Fast way to get bootstrap means from long list-CodePudding

The code below is working for 2-3 seconds. Is it real to make it x5-10 faster? I tried to make poisson bootstrap, but it works slower. Also there is no way to use joblib and multiprocessing features because I have parallelization in higher level of code.

lst = range(1000000)
result = np.random.choice(lst, size=(100, len(lst)), replace=True).mean(axis=1)

I think that the main trouble is reshuffling in np.random.choice, maybe it can be used in optimization.

CodePudding user response：

TL;DR: np.random.choice is the main source of slowdown. The thing is Numpy use a latency-bound algorithm in this case and this is very hard to do something better in sequential (due to a random-access memory pattern). The random number generation is also pretty expensive.

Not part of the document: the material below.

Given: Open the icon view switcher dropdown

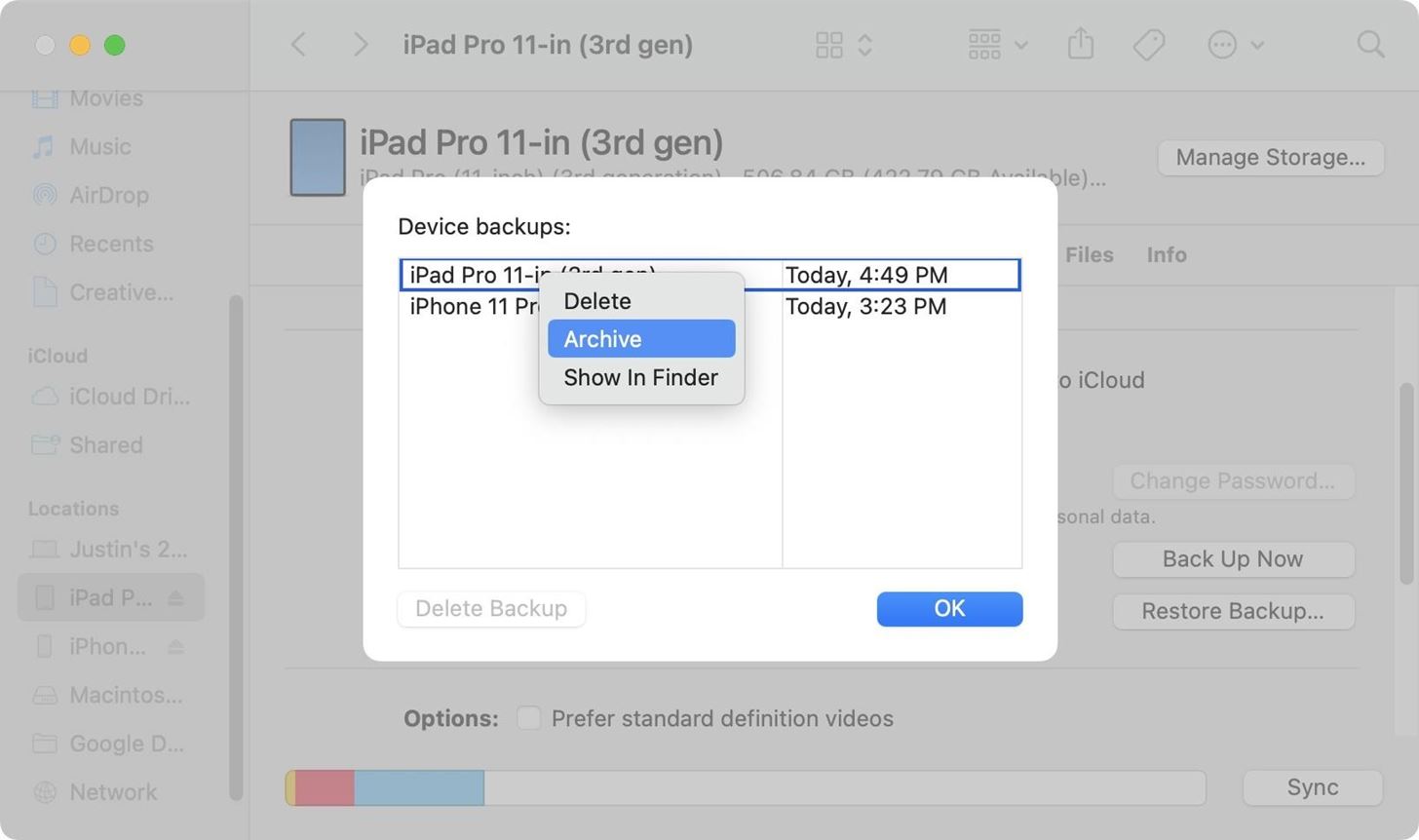Looking at the screenshot, I should pos(843,45).
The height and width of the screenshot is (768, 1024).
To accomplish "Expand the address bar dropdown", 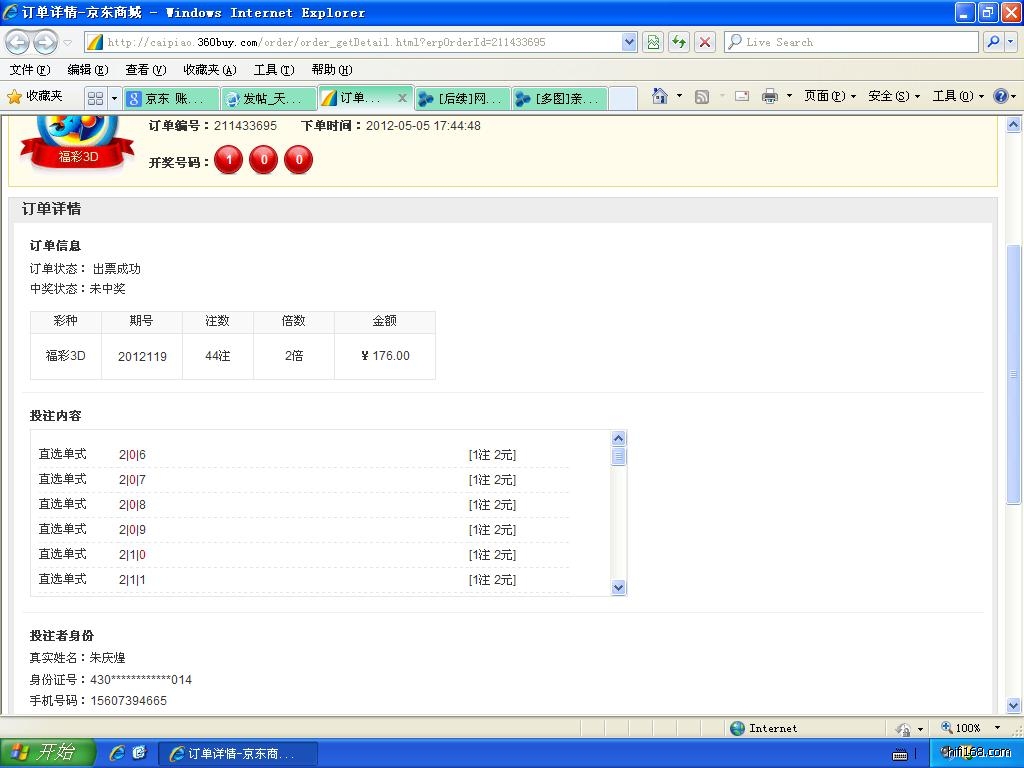I will click(629, 42).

Indeed, random-indexed items of the input list must be fetched from the memory. Since the input list is converted by Numpy to an contiguous taking about 4 to 8 MiB, the input array should likely not fit in your CPU cache. As a result, values are fetched from the main RAM. Moreover, the random access pattern prevent the processor to load quickly the values from the RAM. Modern mainstream x86 processor cores can fetch about 10 items concurrently (which is amazing since the code is supposed to be sequential). However, the latency of the current (DDR) RAMs is about 50-100 ns. Thus, fetching 100 million random items the the RAM should take about a second. Not to mention 100 million random values must also be generated (rather slow) and the 400~800 MiB intermediate buffer must be filled too.

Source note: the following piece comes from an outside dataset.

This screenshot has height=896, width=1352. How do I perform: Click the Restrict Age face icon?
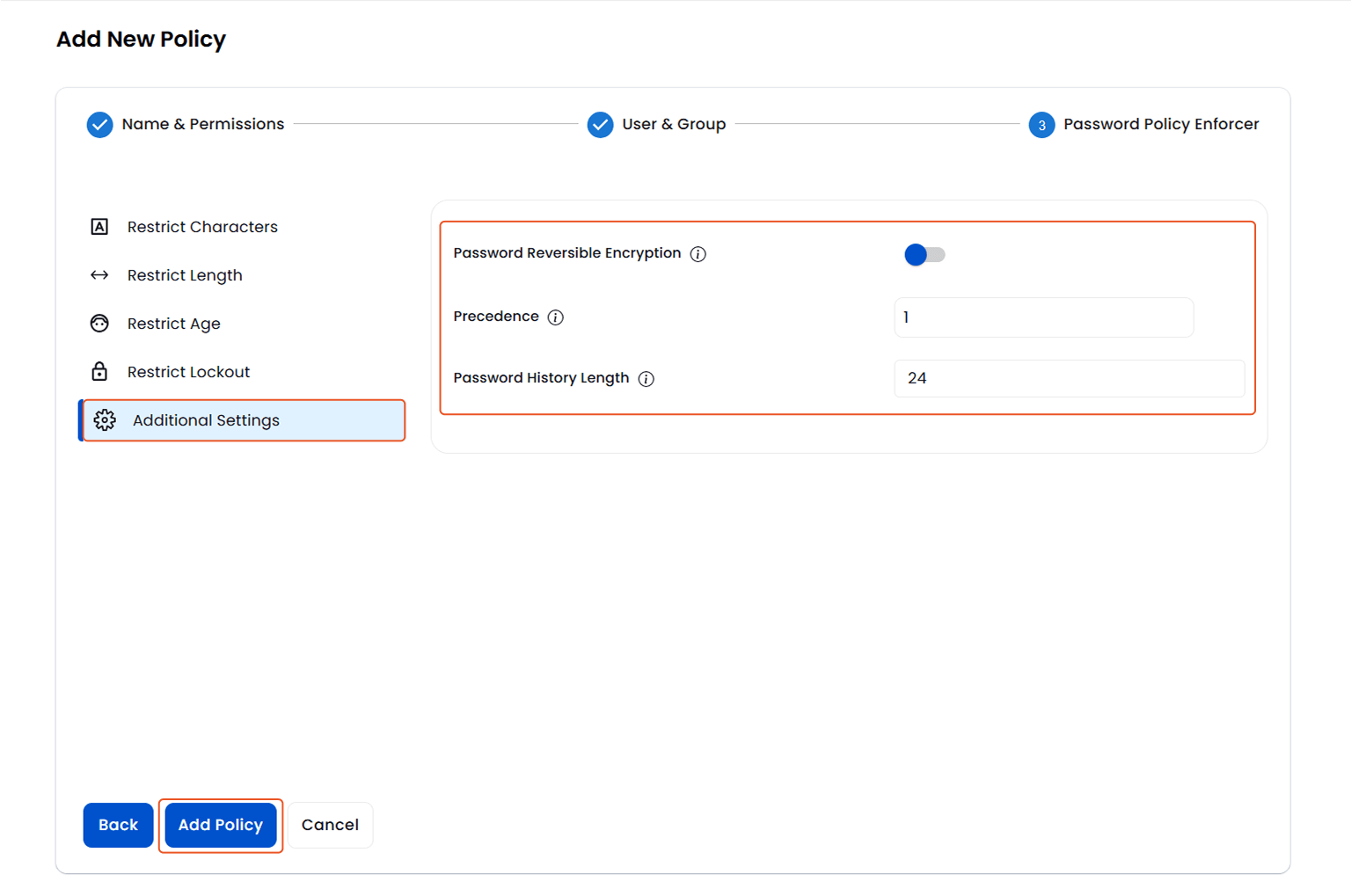(x=99, y=323)
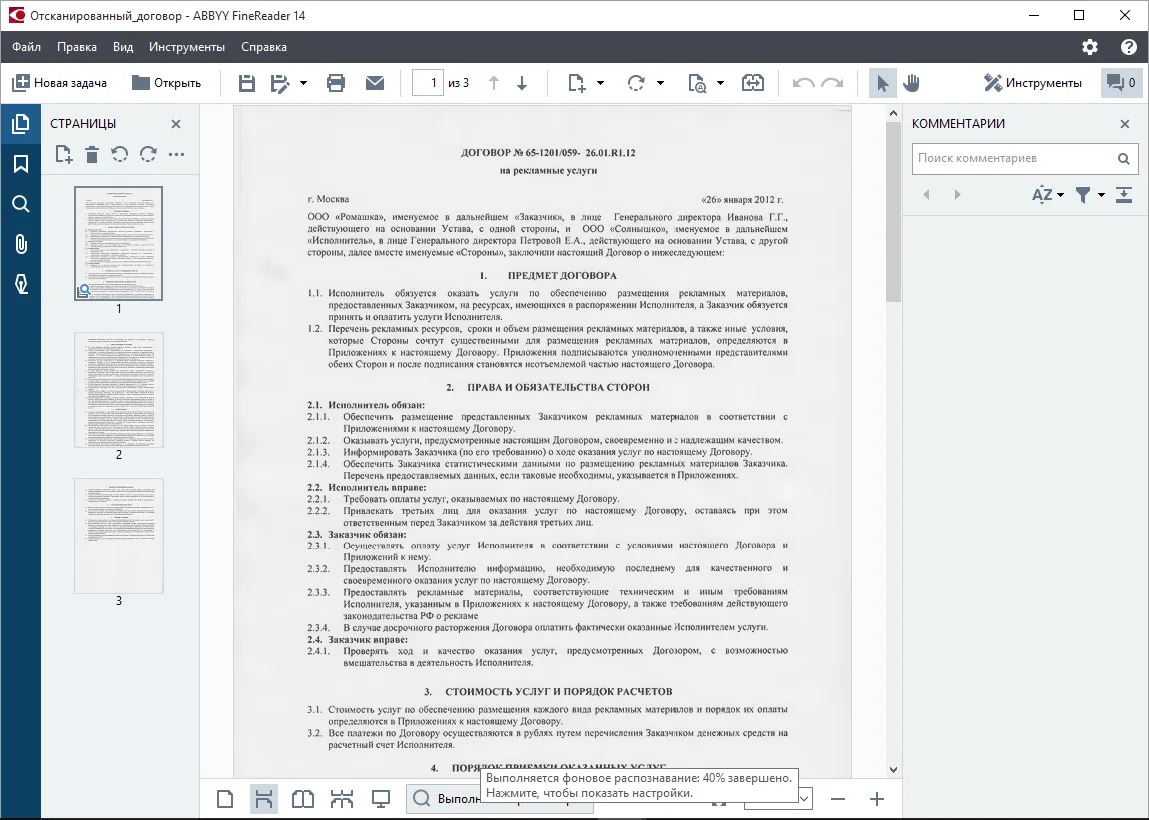
Task: Toggle the Hand pan tool
Action: [x=911, y=83]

One simple way to speed up this latency-bound computation is to use multiple threads. You can use Numba (or Cython) to do that. Moreover, smaller temporary arrays can be used to reduce the overhead of using huge Numpy arrays. The means can be computed on-the-fly.

import numba as nb

# Assume the input array is contiguous
@nb.njit('float64[:](int_[::1])', parallel=True)
def parallelShuffle(arr):
    n, m = 100, arr.size
    res = np.empty(n, np.float64)
    for i in nb.prange(n):
        s = 0.0
        tmp = np.random.randint(0, m, m)
        for j in range(m):
            s  = lst[tmp[j]]
        res[i] = s / m
    return res

lst = range(1000000)
lst = np.fromiter(lst, dtype=np.int_)  # Fast iterable to Numpy conversion
result = parallelShuffle(lst)

This implementation is about 4.5 times faster on my 6-core machine. Note the integer-based Numba random number generator is sadly currently slower than the one of Numpy.

CodePudding user response：

You can get a ~3x boost from not converting a python range object to a numpy array and selecting from it:

result = np.random.choice(1000000, size=(100, 1000000), replace=True).mean(axis=1)

Selecting a bunch of numbers in this manner is identical to just generating numbers in the same range. Unfortunately, the two methods take the same amount of time:

result = np.random.randint(1000000, size=(100, 1000000)).mean(axis=1)